Records from a data source:
============================================================

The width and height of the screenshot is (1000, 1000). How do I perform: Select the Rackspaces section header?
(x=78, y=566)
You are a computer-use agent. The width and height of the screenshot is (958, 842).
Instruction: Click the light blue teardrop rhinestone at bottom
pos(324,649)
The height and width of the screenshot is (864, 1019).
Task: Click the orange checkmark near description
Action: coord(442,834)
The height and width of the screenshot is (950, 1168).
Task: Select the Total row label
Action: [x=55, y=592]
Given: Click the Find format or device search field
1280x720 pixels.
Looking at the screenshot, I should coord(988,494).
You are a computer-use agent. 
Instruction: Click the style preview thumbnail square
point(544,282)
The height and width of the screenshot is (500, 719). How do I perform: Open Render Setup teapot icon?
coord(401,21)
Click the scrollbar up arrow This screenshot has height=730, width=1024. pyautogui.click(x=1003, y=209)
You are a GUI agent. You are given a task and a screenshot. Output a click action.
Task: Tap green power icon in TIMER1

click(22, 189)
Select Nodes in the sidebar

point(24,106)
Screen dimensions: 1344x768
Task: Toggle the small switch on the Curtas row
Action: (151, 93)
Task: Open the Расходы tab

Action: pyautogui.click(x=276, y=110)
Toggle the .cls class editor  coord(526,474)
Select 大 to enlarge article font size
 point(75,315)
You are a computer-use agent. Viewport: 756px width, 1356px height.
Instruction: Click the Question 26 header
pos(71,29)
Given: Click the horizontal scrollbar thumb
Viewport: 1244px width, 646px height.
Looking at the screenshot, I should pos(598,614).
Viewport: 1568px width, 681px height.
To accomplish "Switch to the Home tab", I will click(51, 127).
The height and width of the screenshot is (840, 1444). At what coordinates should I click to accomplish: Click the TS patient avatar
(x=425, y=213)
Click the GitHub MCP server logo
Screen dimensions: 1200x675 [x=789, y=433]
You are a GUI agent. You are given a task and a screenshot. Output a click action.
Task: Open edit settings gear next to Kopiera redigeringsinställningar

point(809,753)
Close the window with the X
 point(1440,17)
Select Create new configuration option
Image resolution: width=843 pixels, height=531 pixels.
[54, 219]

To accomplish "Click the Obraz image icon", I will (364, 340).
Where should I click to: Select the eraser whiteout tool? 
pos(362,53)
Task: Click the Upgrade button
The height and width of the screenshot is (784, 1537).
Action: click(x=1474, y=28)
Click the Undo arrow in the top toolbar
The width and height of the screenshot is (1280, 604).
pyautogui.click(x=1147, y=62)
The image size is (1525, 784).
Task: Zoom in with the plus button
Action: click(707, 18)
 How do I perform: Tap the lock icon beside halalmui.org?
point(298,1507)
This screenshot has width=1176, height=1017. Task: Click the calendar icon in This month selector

============================================================

Convert every line of the listing above into a Markdown table with two columns, Row and Line. Number the rows in order and leave out blank lines.

▶ [Full output]
| Row | Line |
|---|---|
| 1 | The width and height of the screenshot is (1000, 1000). How do I perform: Select the Rackspaces section header? |
| 2 | (x=78, y=566) |
| 3 | You are a computer-use agent. The width and height of the screenshot is (958, 842). |
| 4 | Instruction: Click the light blue teardrop rhinestone at bottom |
| 5 | pos(324,649) |
| 6 | The height and width of the screenshot is (864, 1019). |
| 7 | Task: Click the orange checkmark near description |
| 8 | Action: coord(442,834) |
| 9 | The height and width of the screenshot is (950, 1168). |
| 10 | Task: Select the Total row label |
| 11 | Action: [x=55, y=592] |
| 12 | Given: Click the Find format or device search field |
| 13 | 1280x720 pixels. |
| 14 | Looking at the screenshot, I should coord(988,494). |
| 15 | You are a computer-use agent.  |
| 16 | Instruction: Click the style preview thumbnail square |
| 17 | point(544,282) |
| 18 | The height and width of the screenshot is (500, 719). How do I perform: Open Render Setup teapot icon? |
| 19 | coord(401,21) |
| 20 | Click the scrollbar up arrow This screenshot has height=730, width=1024. pyautogui.click(x=1003, y=209) |
| 21 | You are a GUI agent. You are given a task and a screenshot. Output a click action. |
| 22 | Task: Tap green power icon in TIMER1 |
| 23 | click(22, 189) |
| 24 | Select Nodes in the sidebar |
| 25 | point(24,106) |
| 26 | Screen dimensions: 1344x768 |
| 27 | Task: Toggle the small switch on the Curtas row |
| 28 | Action: (151, 93) |
| 29 | Task: Open the Расходы tab |
| 30 | Action: pyautogui.click(x=276, y=110) |
| 31 | Toggle the .cls class editor  coord(526,474) |
| 32 | Select 大 to enlarge article font size |
| 33 |  point(75,315) |
| 34 | You are a computer-use agent. Viewport: 756px width, 1356px height. |
| 35 | Instruction: Click the Question 26 header |
| 36 | pos(71,29) |
| 37 | Given: Click the horizontal scrollbar thumb |
| 38 | Viewport: 1244px width, 646px height. |
| 39 | Looking at the screenshot, I should pos(598,614). |
| 40 | Viewport: 1568px width, 681px height. |
| 41 | To accomplish "Switch to the Home tab", I will click(51, 127). |
| 42 | The height and width of the screenshot is (840, 1444). At what coordinates should I click to accomplish: Click the TS patient avatar |
| 43 | (x=425, y=213) |
| 44 | Click the GitHub MCP server logo |
| 45 | Screen dimensions: 1200x675 [x=789, y=433] |
| 46 | You are a GUI agent. You are given a task and a screenshot. Output a click action. |
| 47 | Task: Open edit settings gear next to Kopiera redigeringsinställningar |
| 48 | point(809,753) |
| 49 | Close the window with the X |
| 50 |  point(1440,17) |
| 51 | Select Create new configuration option |
| 52 | Image resolution: width=843 pixels, height=531 pixels. |
| 53 | [54, 219] |
| 54 | To accomplish "Click the Obraz image icon", I will (364, 340). |
| 55 | Where should I click to: Select the eraser whiteout tool?  |
| 56 | pos(362,53) |
| 57 | Task: Click the Upgrade button |
| 58 | The height and width of the screenshot is (784, 1537). |
| 59 | Action: click(x=1474, y=28) |
| 60 | Click the Undo arrow in the top toolbar |
| 61 | The width and height of the screenshot is (1280, 604). |
| 62 | pyautogui.click(x=1147, y=62) |
| 63 | The image size is (1525, 784). |
| 64 | Task: Zoom in with the plus button |
| 65 | Action: click(707, 18) |
| 66 |  How do I perform: Tap the lock icon beside halalmui.org? |
| 67 | point(298,1507) |
| 68 | This screenshot has width=1176, height=1017. Task: Click the calendar icon in This month selector |